[Text passage]
※ ※ ※
Inoperability, SAWS, and Superconductivity: Patents and LK-99
The story of LK-99 interacts with the patent world thanks to a 2019 patent application and illustrates a rarely-encountered aspect of the patent system
In the beginning, there was 35 U.S.C. § 101, and it said that patents are to be awarded to anyone who “invents or discovers any new and useful process.” Notice the conditions: that the process must be new and it must be useful. As a patent practitioner, typically one will encounter issues with that first requirement, which is further laid out in §§ 102-103, or novelty and nonobviousness; in fact, 103 rejections are the most common reason for an office action. Yet, that other requirement, utility, must still be met. This raises the question: what does it mean to be useful? And who decides?
The question has recently emerged with LK-99. Last summer, a Korean team claimed to have invented a superconductor using nearly-discarded knowledge with some vague connection to the USSR. It was catnip for the internet: there was interpersonal drama between the inventors, there was a grainy video, and the methodology was supposedly simple to reproduce. This week, it is back in the news with indications that multiple labs had potentially demonstrated superconductivity of a modified version of LK-99 and that some of the original Korean team will be presenting their newly updated material, PCPOSOS, at the American Physical Society.
But before all that, something interesting happened: some of the scientists applied for a patent. This patent is an opportunity to review inoperatiblity, a rare but important issue for patent applications.
Cutting through with SAWS
In 2023, USPTO anticipates that when the final tally comes in there will have been 694,600, and on average it takes about 32 months to receive a a patent. Within those applications is, as one may imagine, some junk. There are multiple ways a patent can be junk. For example, one may try to patent a new use for an old invention, which is not patentable (under normal circumstances). There are a number of other ways that the patent office tries to reject patents in a categorical manner, like subject matter eligibility, which has only expanded in a post Mayo/Alice world. One potential avenue available to USPTO is inoperability. That is, if the invention doesn’t work, in theory, USPTO should reject the application. In fact, in Lear v. Atkins (1969), the Supreme Court recognized that spurious patents must be able to be challenged to promote “full and free competition” in the marketplace of ideas, and the Federal Circuit acknowledged in In re Harwood (1968) that inoperability is a valid grounds for rejection.
※ ※ ※
[Exercise tasks]
a – Summarize the passage on patents and LK-99 in two sentences.
b – Resume the passage on patents and LK-99 after its final sentence.
The material that comes next has no connection to the passage on patents and LK-99.

[Data segment]
※ ※ ※
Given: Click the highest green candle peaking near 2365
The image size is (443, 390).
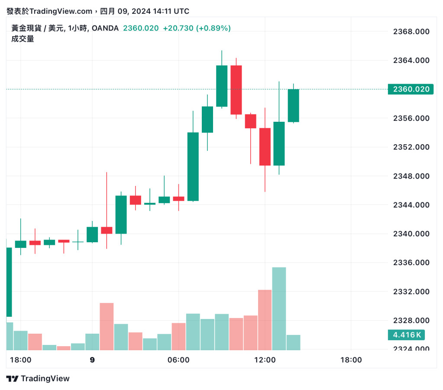Looking at the screenshot, I should click(x=222, y=86).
※ ※ ※
[Expected results]
a – Under 35 U.S.C. § 101, a patent may be awarded only for a process that is both new and useful, and although novelty and nonobviousness cause more trouble in practice, the utility requirement must still be met. A 2019 patent application by some of the scientists behind LK-99, the superconductor claimed by a Korean team, offers a chance to review inoperability, a rare but important ground on which the USPTO should reject an invention that does not work.

b –
In practice, that is not quite how it works. Patents are frequently issued that are fakes, fictions, mistakes, impossible, or even fraudulent. In one damning example, a Korean professor was found to have falsified some of his data; his company continued to prosecute patents based on that research and even had one issued. The reason is that courts have set the bar for inoperability almost impossibly high. In Brooktree Corp. v. Advanced Micro Devices (1992), “totally incapable of achieving a useful result.” In E.I. du Pont De Nemours and Co. v. Berkley and Co. (1968), the 8th Circuit made clear that even “a small degree of utility is sufficient,” even if some of the embodiments are ridiculous or the claimed results are only partially achieved. In other words, USPTO has to be basically certain the invention is completely useless.
There is another avenue, however. In In re Citron (1963), the Federal Circuit did allow a rejection when the result was “incredible in the light of the knowledge of the art.” This is more or less identical to the “speculative at best” standard recognized in In re Sichert (1977). So we have a new standard: incredibility. Although the UPSTO guidelines say that these should be used sparingly, when they have an opportunity to reject for incredible or speculative uses, they will take it. That said, they are quite rare. USPTO pegged these “outlandish” patents at 0.4% of applications per year. They are the types of things like time machines, which are so comically impossible that WIPO uses them as an example of patents without utility.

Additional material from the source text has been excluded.